Answered 6 years ago by LCD


Thank you for your posts, Bay Area AC and LCD. Love the chart, too, and will defintely do the math.

I do not plan to move again, ever. If I have to move for some unforeseen reason, I imagine having the most efficient equipment already installed will be more attractive to potential buyers. I have done some research about hybrid electric water heaters, so, all things being equal, the time to recover the cost could be more than five years.

However, all things are not equal. The local energy company offers a significant rebate ($800!) that makes the hybrid heater actually cost not much more than a non-hybrid high efficiency water heater!!! With that in mind, the recovery period could be longer than 5 years, but probably not more than 7 or 8. I do like long showers, so I am out of hot water by the time I finish, wishing I had a another couple of minutes.

My current water heater is only 40 gallons and, as you say, is probably full of sediment.

So I suppose my main concern is whether these hybrids really do perform as advertised. I only recently became aware of them. I was looking at tankless systems and have discarded that idea primarily due to the high installation costs and potential plumbing glitches.

My energy costs are rather high. My utility bills seem to get more and more outrageous every year.

My next question may be about heat pump central air/heat units. ;-)

Answered 6 years ago by Oleron


Oleron - good point - I totally spaced on the energy credit potential, which can turn a conventional economic analysis on its head - Ain't gvntm wunderful.
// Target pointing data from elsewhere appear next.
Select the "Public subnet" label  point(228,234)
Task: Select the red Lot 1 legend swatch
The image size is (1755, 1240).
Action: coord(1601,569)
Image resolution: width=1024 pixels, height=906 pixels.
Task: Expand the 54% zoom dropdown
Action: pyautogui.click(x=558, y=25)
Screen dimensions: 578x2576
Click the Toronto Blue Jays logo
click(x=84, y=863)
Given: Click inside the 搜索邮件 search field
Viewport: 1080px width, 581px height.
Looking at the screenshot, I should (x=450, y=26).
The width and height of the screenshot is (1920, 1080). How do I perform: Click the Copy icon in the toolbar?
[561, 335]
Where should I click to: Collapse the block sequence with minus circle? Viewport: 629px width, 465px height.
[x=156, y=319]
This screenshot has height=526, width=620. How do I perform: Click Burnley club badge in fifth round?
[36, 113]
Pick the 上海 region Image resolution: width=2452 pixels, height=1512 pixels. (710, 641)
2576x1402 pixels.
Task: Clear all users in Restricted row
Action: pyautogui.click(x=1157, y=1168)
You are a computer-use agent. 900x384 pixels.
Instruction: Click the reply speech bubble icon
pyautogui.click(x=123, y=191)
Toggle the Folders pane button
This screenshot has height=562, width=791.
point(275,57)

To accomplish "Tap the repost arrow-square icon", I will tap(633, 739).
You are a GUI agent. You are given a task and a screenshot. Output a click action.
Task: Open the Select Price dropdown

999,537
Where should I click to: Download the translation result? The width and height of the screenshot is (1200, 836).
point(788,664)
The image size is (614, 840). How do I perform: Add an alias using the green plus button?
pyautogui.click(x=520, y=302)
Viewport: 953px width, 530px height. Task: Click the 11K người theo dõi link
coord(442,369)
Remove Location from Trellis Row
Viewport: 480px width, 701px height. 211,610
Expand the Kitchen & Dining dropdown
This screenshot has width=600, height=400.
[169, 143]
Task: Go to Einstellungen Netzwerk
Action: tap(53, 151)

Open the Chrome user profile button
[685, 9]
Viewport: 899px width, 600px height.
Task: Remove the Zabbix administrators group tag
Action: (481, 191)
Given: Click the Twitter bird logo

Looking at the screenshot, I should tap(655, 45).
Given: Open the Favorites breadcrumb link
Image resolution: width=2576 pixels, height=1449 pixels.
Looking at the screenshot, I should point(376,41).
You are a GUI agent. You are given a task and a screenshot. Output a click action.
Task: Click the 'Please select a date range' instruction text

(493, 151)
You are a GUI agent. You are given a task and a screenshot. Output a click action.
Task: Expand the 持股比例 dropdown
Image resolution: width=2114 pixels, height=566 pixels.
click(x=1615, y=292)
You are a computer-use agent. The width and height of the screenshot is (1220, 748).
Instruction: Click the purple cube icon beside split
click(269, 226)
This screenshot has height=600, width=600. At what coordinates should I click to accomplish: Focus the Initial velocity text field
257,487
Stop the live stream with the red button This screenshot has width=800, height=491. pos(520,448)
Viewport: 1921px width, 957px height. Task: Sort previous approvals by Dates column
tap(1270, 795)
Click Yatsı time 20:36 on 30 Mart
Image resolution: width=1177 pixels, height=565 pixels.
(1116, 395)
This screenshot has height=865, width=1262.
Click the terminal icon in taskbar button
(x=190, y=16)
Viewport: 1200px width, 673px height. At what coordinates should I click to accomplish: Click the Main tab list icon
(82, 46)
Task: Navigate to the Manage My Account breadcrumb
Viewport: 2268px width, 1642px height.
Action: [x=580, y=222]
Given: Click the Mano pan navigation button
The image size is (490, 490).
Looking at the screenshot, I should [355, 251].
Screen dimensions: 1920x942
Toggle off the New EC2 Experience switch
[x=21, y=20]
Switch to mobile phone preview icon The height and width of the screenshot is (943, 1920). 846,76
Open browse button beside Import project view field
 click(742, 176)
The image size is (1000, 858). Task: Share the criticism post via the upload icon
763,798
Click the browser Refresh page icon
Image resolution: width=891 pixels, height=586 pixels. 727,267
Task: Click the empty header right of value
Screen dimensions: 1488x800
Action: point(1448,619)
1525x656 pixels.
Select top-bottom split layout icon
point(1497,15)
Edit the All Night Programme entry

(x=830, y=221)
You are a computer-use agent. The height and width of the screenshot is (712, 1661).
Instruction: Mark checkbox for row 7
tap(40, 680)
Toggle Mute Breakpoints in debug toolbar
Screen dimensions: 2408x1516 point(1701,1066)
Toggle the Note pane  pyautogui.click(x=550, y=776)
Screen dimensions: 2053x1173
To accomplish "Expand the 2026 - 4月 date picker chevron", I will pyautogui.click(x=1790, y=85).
With that kind of "credit", your neighbors willl be paying for your water heater for years !

IF you google - GE hybrid water heater problems - you can find a number of articles covering the problems and benefits of hybrid water heaters. Not picking on GE - they just are probably the major brand name with the longest history in hybrid water heaters and their product history shows the long learning curve on this technology, and the potential for very significant maintenance costs and shorter than expected product life.

One thing that popped to me in case histories and class action lawsuit disclosures, which makes be no fan of hybrid water heaters OR tankless, is that the payback period (excluding credits) is commonly 15-20 years or more - yet the units are rarely warrantied for nor last near that long, so they are like ultra large tanker and ore ships - on paper the economics are wonderful, but since they actually are sold off or scrapped in 15 or fewer years in most cases, the long-term economics goes away, and it becomes a case of what do you get for your money in the 10-15 years it will actually be in use. That is where many of the "green" technologies like geothermal and solar and ultra high efficiency heat pumps and such fall apart - unrealistic maintenance and lifetime expectations.

In my house, at the last water heter change a decdade and a half ago, with growing girls and longer showers and such, I went for about $200 higher cost and a conventional gas 50 gallon water heater - can run 2 showers; or dishwasher, clothes washer and a shower at same time and still have very warm water at the end.